** Problem set **
**1.** In the ClearFog forum thread, why does the poster agree with Linus Torvalds that ARM servers are a non-starter? Answer in one to three sentences.
**2.** Please write what comes next in the ClearFog forum thread, starting after its last sentence.

Announcement

Collapse
No announcement yet.

The ClearFog ARM ITX Workstation Performance Is Looking Very Good

Collapse
X
 
  • Filter
  • Time
  • Show
Clear All
new posts

  • #21
    Originally posted by uid313 View Post
    Yeah, but how does it compare against Intel Core i5 and i7?
    Or even an AMD Epyc or Intel Xeon?
    It is very hard to get an Apples to Apples comparison here, probably the closest machine is an Intel Xeon Silver. A lot has to do with the workload you are comparing as well as the codebase you are using. There are some multi-threaded benchmarks where the LX2160A beats out many of the larger Intel and AMD chips. Anything single threaded obviously has an advantage on CPUs that run at the higher clock frequency. A lot also has to do with the maturity of the codebase. As Linus Torvalds pointed out earlier this year, ARM Servers are a non-starter because they aren't being used in day to day workstations by developers. If developers aren't developing directly on the architecture, they are less likely to spend a lot of time hyper-optimizing the code. We are trying hard to address this problem.

    A simple case in point. The vp9enc benchmark in the phoronix-test-suite was missing an option that was added to help improve performance on many threaded machines. Nobody noticed this or questioned the results until I started profiling the bottleneck. Personally I never would have looked at this if I wasn't trying to figure out why my 16-core machine wasn't using all the cores. Linus is right, you get optimizations by developers based on what they are using. Currently most ARM development is hyper-focused on what they have. Unfortunately what many developers have had for the longest time is a Raspberry Pi. Think of how many developer hours were spent hyper-optimizing code for an almost defunct ARMv6 architecture?

** Records shown **
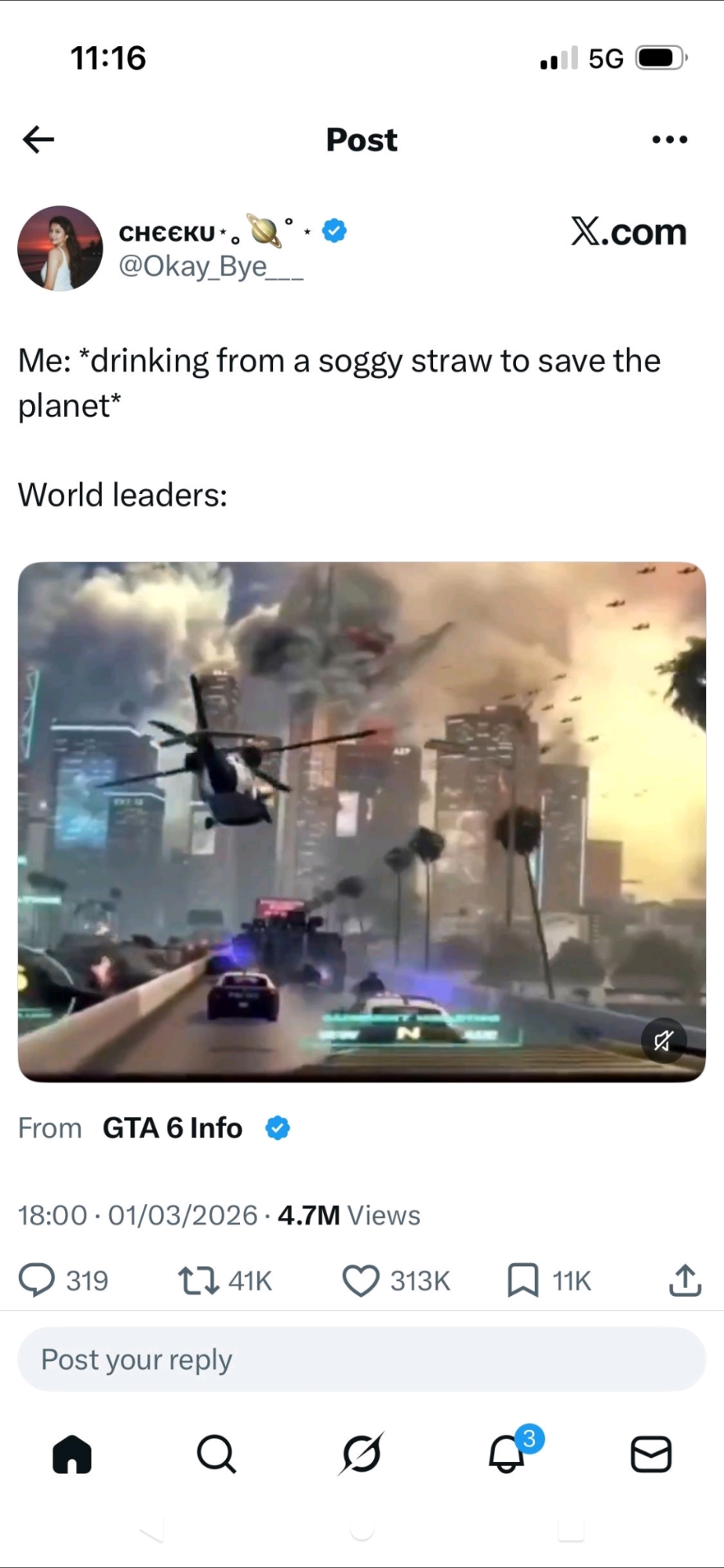Bookmark the post
This screenshot has height=1568, width=724.
[x=522, y=1280]
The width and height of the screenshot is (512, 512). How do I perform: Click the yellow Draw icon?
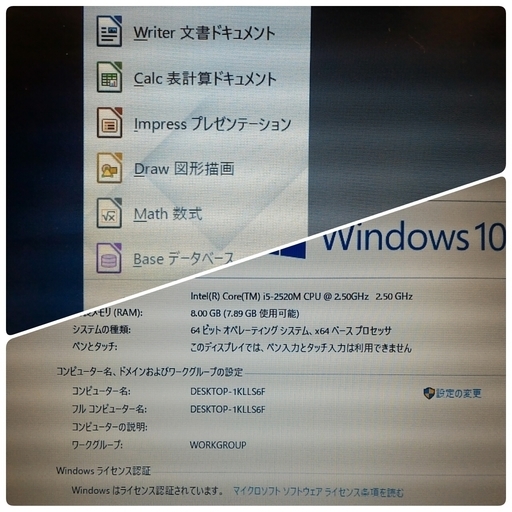(x=109, y=168)
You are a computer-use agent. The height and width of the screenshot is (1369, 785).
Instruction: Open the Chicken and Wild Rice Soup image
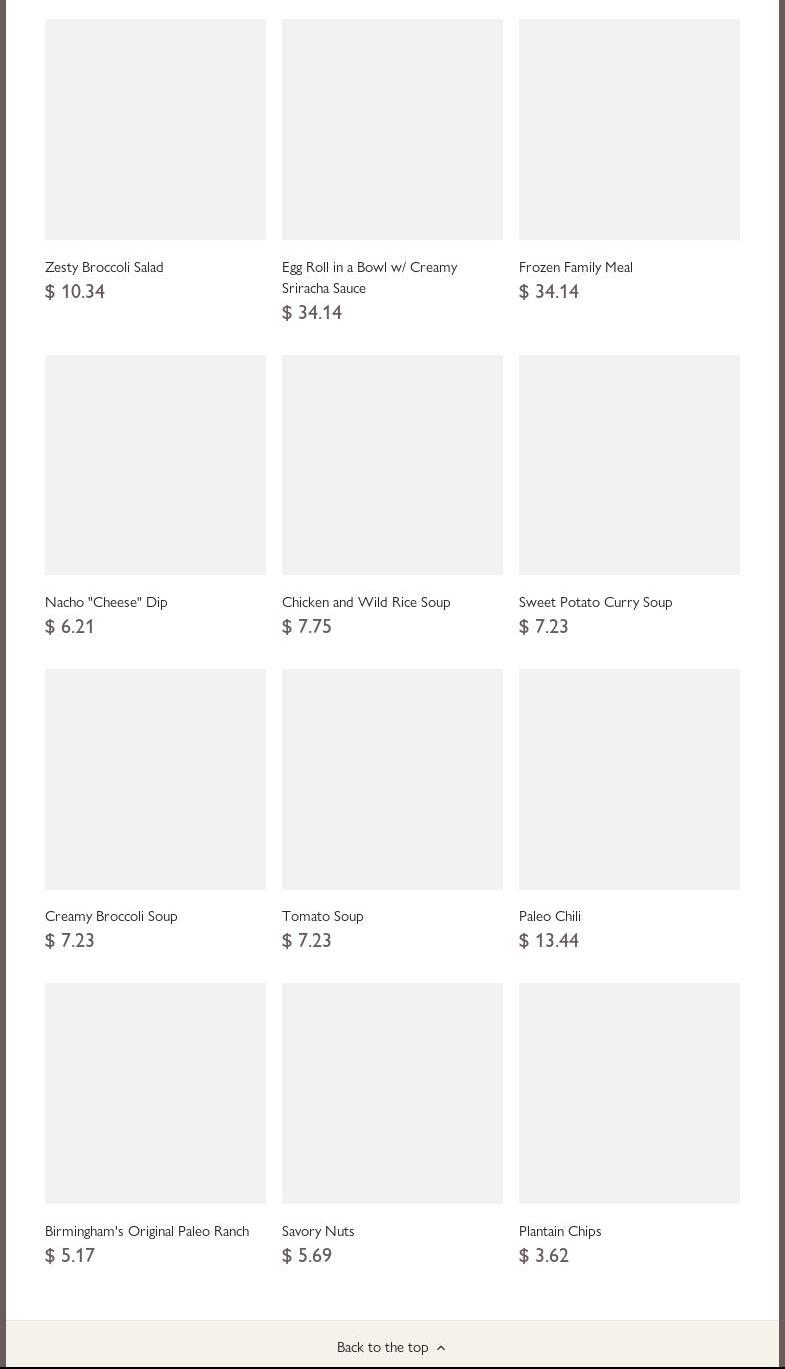point(392,465)
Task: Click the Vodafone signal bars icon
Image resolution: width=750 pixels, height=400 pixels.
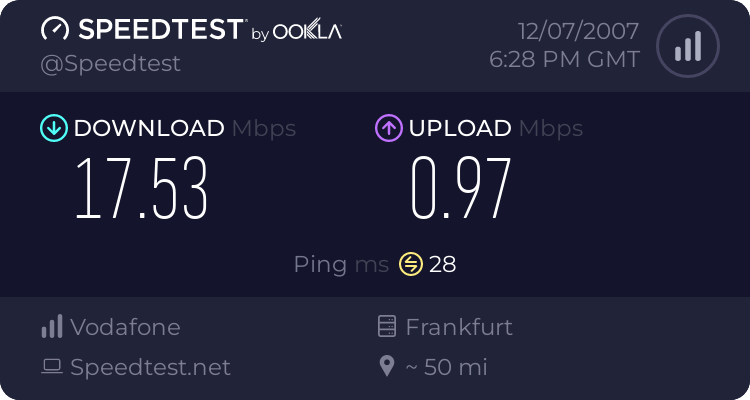Action: click(x=52, y=327)
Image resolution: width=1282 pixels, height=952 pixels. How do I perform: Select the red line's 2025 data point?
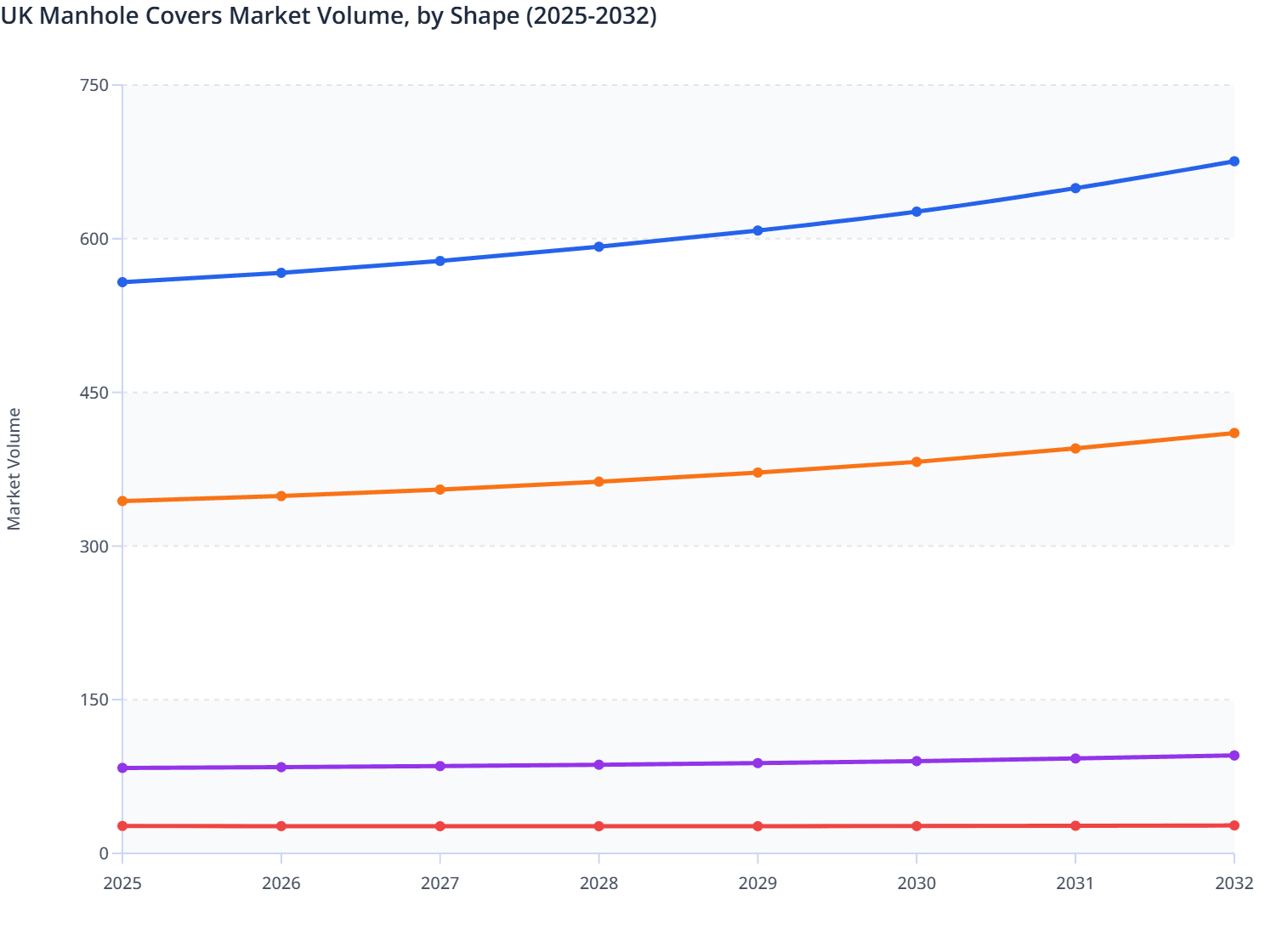pyautogui.click(x=122, y=826)
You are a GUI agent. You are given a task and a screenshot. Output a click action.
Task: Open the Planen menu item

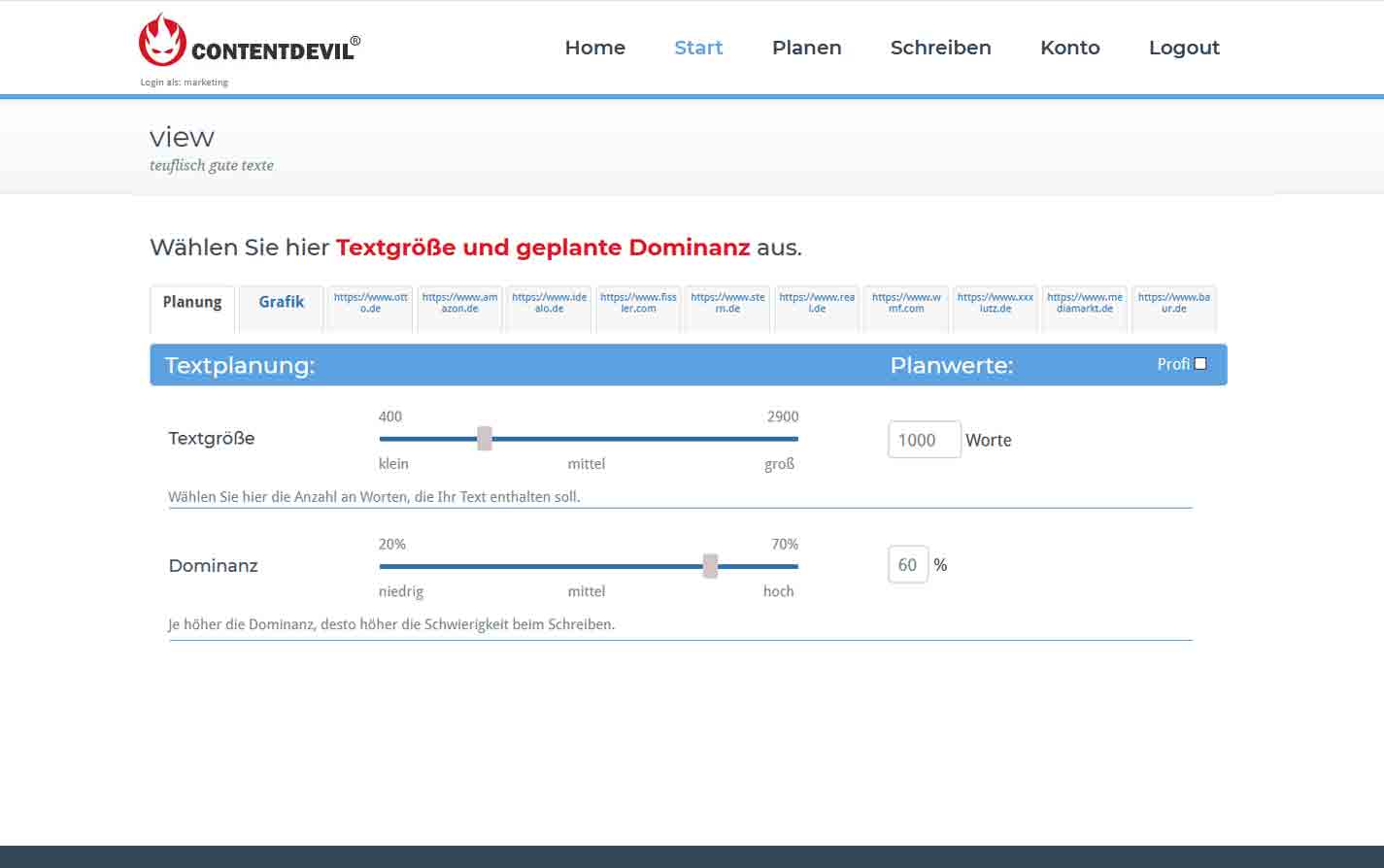click(x=806, y=48)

** Answers for the tasks **
**1.** ARM servers are a non-starter because developers aren't using ARM machines as their day-to-day workstations. Developers who don't work directly on the architecture are less likely to spend time hyper-optimizing code for it, since optimizations come from what developers actually use.

**2.**
    In the benchmarks I posted against the Odroid-N2 you can see the GraphicsMagick benchmarks which are single threaded are actually pretty competitive with Intel, but then the single threaded GIMP benchmarks are nowhere close. This is most likely because GraphicsMagick has been optimized for small headless ARM boards, and GIMP hasn't been looked at for ARM architectures because nobody would run it there. You can take the GraphicsMagick benchmarks and compare them to other x86 results and then scale them against clock frequency. Remember this is early production SOCs as well. We are at 2Ghz now, production will be 2.2Ghz so a 10% boost, and we have a stable overclock at 2.4 Ghz which gives a per core 15% boost.

    Comment


    • #22
      Originally posted by BNieuwenhuizen View Post
      So comparing the numbers here to some ryzen 1700 on the open benchmarking size, it seems this board+SoC has 50-75% of the performance.

      Given that both perf is lower and price is higher (than combined ryzen + motherboard), what is the target market of this?

      Main thing I'm seeing is that power might be lower and that requires less cooling (The board is shown without fan, which might point to that direction)
      The target market is simple, Developers that want to develop natively on their target architecture. Please see my other post regarding comparison benchmarks, workloads and optimizations. x86 has basically the entire history of Linux full of optimizations. ARM is catching up fast, but still has a long way to go. A good example is what Google has done with ChromeOS. That sort of progress won't happen until developers are using ARM full time.

      If you want a Ryzen based system, go right ahead, they are great chips. We aren't trying to overtake the general consumer market. We are building a tool for customers that need it. Our target is to provide a better ARM workstation at far less than existing options that are out there.

      Also note this is a Workstation target market, not consumer desktop. Really a better comparison would be against the Epyc or Xeon based cpus, as they are intended to be highly reliable and long term CPUs. Clock for Clock x86 is the winner no doubt, but then you are comparing a CPU with 2x to 8x's the TDP of the LX2160.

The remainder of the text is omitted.